Exercise aim
Can you put the data below into a numbered list with blank lines dropped and the pictures left out?

Records shown
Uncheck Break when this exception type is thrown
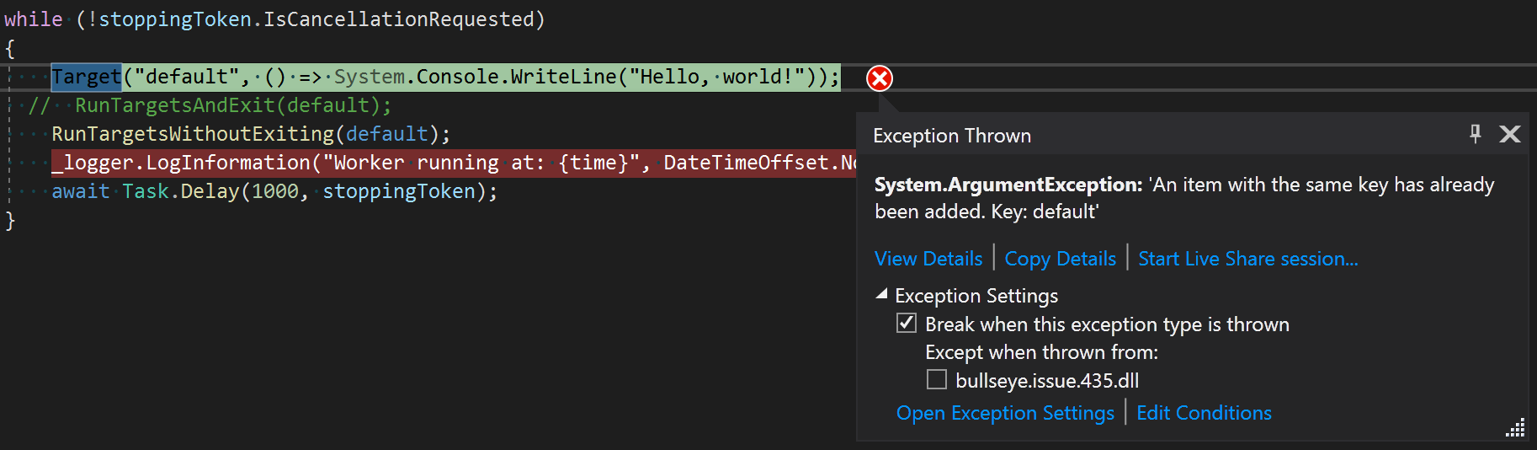Viewport: 1537px width, 450px height. tap(907, 323)
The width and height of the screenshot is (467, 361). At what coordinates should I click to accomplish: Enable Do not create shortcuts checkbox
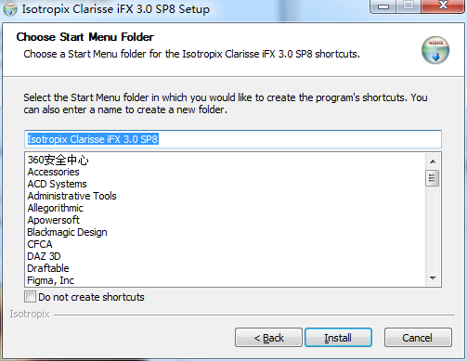pos(30,297)
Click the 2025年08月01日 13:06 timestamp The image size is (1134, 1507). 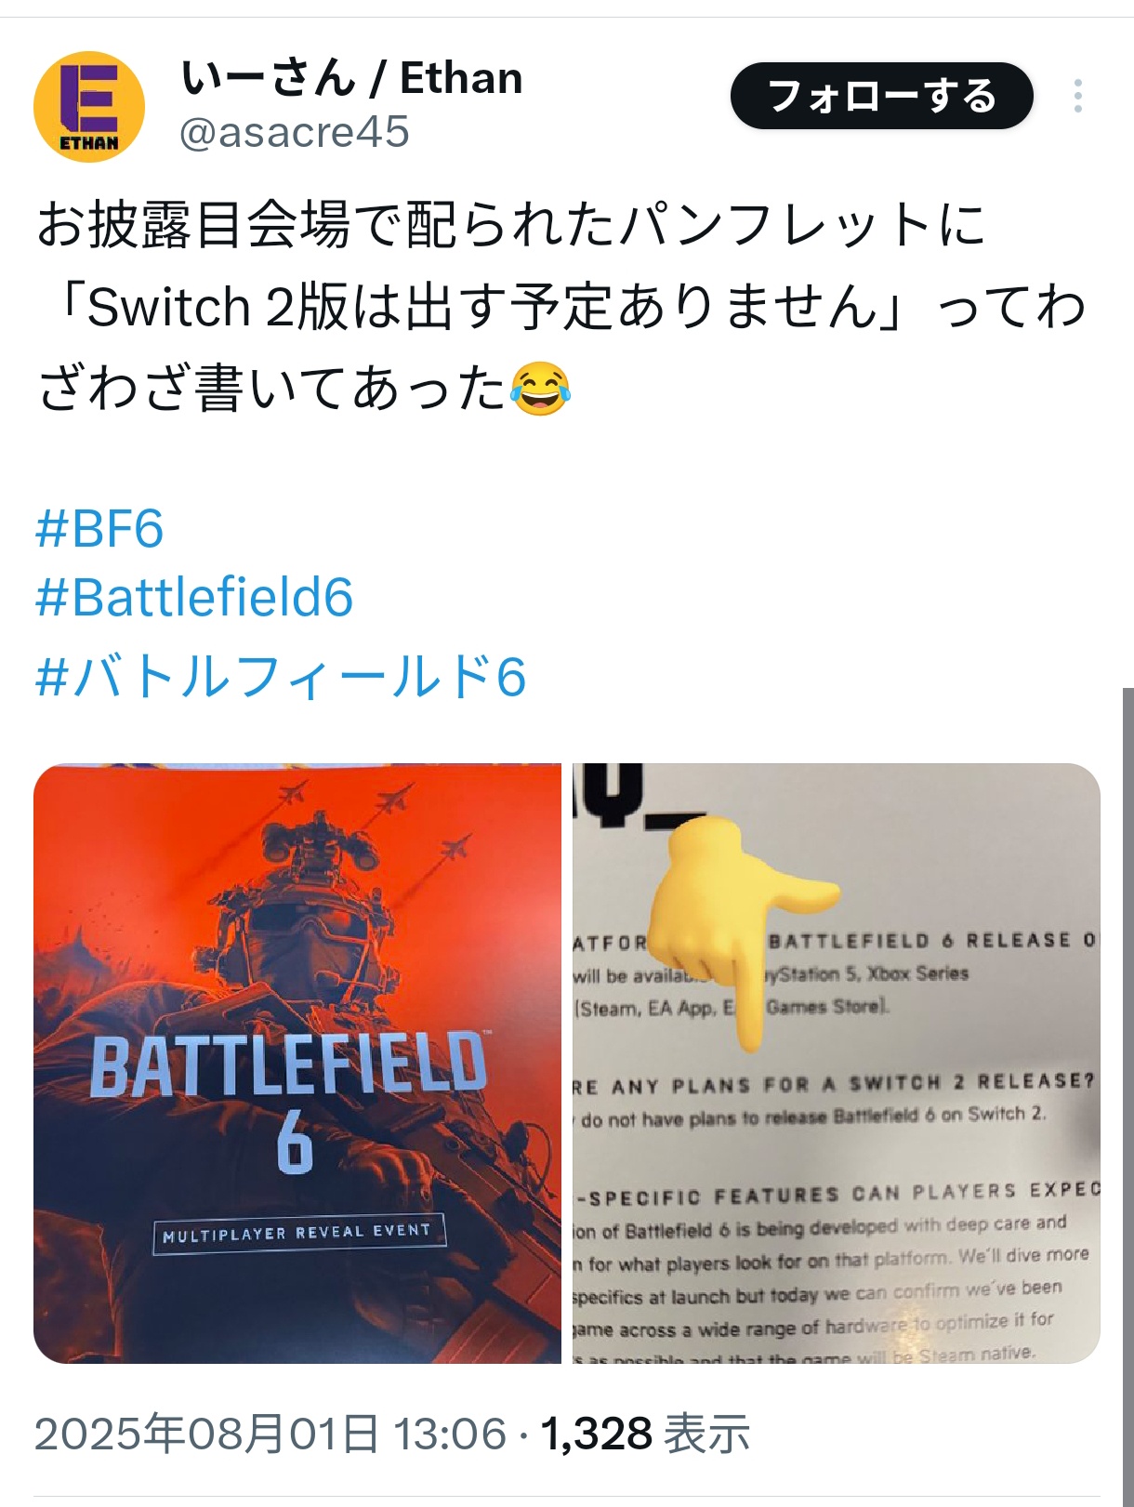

Full answer
1. Uncheck Break when this exception type is thrown
2. Viewport: 1537px width, 450px height. tap(907, 323)
3. The width and height of the screenshot is (467, 361). At what coordinates should I click to accomplish: Enable Do not create shortcuts checkbox
4. pos(30,297)
5. Click the 2025年08月01日 13:06 timestamp The image size is (1134, 1507). 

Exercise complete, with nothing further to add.